Please tell how many of the lines below contain "computer", using only a number.

--------

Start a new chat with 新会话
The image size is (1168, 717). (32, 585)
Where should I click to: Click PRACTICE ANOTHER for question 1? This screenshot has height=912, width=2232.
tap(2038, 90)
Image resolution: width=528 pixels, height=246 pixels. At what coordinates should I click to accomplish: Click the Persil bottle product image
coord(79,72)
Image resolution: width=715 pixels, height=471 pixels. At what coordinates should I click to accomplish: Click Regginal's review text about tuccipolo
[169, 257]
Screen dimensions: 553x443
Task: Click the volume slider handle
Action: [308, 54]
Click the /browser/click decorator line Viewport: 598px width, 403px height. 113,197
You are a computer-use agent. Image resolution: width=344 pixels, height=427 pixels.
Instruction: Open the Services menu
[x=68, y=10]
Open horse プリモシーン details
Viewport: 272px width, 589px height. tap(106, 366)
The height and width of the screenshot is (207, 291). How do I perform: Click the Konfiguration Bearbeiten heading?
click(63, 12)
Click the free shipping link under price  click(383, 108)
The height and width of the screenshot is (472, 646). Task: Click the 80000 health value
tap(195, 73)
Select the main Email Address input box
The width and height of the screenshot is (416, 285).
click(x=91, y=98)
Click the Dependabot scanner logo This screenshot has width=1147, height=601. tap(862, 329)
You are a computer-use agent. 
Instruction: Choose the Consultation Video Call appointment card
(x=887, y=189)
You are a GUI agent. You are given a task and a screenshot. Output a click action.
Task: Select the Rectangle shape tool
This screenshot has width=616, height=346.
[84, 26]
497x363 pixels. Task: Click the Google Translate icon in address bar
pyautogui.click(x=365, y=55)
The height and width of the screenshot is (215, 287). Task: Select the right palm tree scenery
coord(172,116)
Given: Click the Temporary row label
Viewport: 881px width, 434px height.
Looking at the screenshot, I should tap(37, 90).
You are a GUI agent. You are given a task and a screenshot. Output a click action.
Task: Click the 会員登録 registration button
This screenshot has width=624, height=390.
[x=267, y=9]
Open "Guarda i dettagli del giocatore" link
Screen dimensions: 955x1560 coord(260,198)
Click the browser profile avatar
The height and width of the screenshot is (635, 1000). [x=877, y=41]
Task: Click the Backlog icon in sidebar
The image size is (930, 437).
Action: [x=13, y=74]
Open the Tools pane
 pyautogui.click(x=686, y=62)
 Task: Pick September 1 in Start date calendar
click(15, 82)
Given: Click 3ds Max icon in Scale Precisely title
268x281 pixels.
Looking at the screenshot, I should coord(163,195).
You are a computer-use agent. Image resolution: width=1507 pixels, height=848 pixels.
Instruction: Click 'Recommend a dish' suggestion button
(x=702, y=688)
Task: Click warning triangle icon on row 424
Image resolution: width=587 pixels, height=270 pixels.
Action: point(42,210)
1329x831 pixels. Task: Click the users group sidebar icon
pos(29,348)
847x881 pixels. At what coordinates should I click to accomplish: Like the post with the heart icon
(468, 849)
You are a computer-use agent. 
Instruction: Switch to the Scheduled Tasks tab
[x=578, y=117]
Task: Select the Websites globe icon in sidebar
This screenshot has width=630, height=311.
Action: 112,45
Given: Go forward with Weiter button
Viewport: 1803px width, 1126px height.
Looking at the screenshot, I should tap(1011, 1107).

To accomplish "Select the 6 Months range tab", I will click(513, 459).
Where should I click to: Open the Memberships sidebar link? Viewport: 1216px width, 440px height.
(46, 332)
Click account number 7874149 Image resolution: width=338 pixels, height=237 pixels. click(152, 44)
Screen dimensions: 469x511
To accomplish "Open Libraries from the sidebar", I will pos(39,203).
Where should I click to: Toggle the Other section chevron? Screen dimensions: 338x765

--------

> _SOLUTION_
4